It's Worth It!

You know things could be better: every project is a struggle. A product originally created by 5 people in 5 months now requires 40 people working feverishly for three months just to release a new feature. Not only is quality is declining, but customers are grumbling, and staff turnover is rising. A myriad of petty circumstances bogs you down frustrating your efforts to find the root causes. Your team has discussed this numerous times, proposed numerous solutions and yet the decline continues. Perhaps its’ time to bring in a consultant. But how do you know it’s worth it?
Even if we were not living in more challenging economic times, successful organizations should not throw money away. There should be a good economic justification for a course of action. How do know money spent on consulting and training is money well spent?
We will not insult your intelligence and attempt to provide you with formulas for calculating return on investment on training and consulting. If you need hard quantitative data to justify a decision to engage us, then our organization is likely not a good match for yours. However, we can offer strong qualitative indictors that it is working:
- There are fewer unpleasant surprises
- Decisions are getting made in a timely manner
- You have a sense that you are shaping change, rather than the other way around
- People are connected and not working in isolation. No one is going dark
- People feel confident they are winning
- There is a feeling that you are in control and forward progress is being made.

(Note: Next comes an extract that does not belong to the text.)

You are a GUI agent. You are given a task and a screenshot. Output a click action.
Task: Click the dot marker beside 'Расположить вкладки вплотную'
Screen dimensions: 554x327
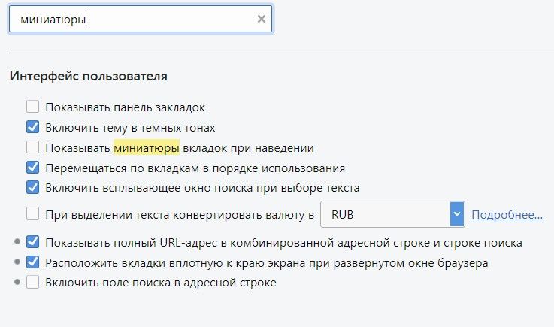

- Customers and stake holders believe what you are telling them
- Staff enjoy their work and are not spending so many evenings and weekends at the office
- Software teams are able to say what they do and do what they say.
- Problem indicators begin appearing earlier when you have enough time to take action to resolve them
Personal Anecdote: An ROI of -600%
If you still need a dollar and cents argument, then consider this, what is your project’s run rate? That is how much does it cost to run your project for a month? A week? Even a day? How much could you save if your project came in one month sooner? Two months sooner? Even a couple of weeks sooner? Without a controlled experiment we cannot definitely state that one course of action saved time. However, we can offer a good anecdotal experience.
One of our consultants was involve in a large project with three engineering centers in three different countries, which spoke different languages and did not fully trust one another. Communications between teams were mostly conducted through e-mail. When one team needed to come to agreement with another they usually wrote a long detailed e-mail (which of course was CC’ed to everyone).
We started to encourage regular meetings between the teams – these meetings required short haul flights, accommodation and of course meals. During these face to face discussions, potential problems, development issues were evaluated and quickly resolved. Often issues were headed off long in advance before they could manifest themselves. Rather than waiting sometimes two to three weeks for a resolution to a problem or a design issue, it was resolved in a matter of days, if not hours. In our personal opinion, it was not only the improved communications bandwidth that resulted from these face to face meetings, it was also the new level of trust that was developing between the teams that help improve our decision making velocity.
Unfortunately, management became shocked by our travel costs and demanded that we minimize travel, and use more electronic mediation. Decision making bogged down again. Given the travel expenses for this project, this decision probably saved a quarter of a million in travel costs. But it likely added at least two to four months additional time to the project because decision making velocity slowed dramatically, and previously warm relationships seem to chill. The burn rate for this project was well over three quarters of a million dollars per month. The effort to save a quarter million cost this organization at least 1.5 million and perhaps more. The problem is travel costs are visible, a clear line item on a budget just waiting to be cut. However, there is no visible line item for the continuous bleed of money on a project that runs for longer than necessary.